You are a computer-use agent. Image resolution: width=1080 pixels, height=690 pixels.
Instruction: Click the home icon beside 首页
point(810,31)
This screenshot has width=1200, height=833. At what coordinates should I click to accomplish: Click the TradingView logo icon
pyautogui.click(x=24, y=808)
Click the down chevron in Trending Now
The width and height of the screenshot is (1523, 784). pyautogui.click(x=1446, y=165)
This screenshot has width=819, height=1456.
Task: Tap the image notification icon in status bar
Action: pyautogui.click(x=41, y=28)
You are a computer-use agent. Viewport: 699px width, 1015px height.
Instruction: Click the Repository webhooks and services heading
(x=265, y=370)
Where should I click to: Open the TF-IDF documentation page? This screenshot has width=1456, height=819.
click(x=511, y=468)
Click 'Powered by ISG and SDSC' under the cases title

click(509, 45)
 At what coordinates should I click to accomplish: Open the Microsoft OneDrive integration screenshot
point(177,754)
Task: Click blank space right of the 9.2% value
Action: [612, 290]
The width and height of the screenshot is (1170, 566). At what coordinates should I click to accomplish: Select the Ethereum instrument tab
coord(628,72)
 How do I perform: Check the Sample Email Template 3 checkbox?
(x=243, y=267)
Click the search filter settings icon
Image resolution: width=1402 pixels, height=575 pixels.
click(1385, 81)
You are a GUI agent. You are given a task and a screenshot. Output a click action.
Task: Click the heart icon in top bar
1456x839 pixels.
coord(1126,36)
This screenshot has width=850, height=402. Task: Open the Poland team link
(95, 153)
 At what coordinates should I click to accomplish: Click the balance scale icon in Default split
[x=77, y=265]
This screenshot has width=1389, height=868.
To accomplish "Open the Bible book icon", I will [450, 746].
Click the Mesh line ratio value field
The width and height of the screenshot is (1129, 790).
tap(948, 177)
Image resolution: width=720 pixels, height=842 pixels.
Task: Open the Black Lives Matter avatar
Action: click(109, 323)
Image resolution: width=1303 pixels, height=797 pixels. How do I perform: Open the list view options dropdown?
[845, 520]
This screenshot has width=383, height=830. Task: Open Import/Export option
- - - - -
Only the lines above that include the word "computer" belong in the answer; copy each one.

(Answer)
You are a computer-use agent. Image resolution: width=1080 pixels, height=690 pixels.
You are a computer-use agent. Viewport: 699px width, 1015px height.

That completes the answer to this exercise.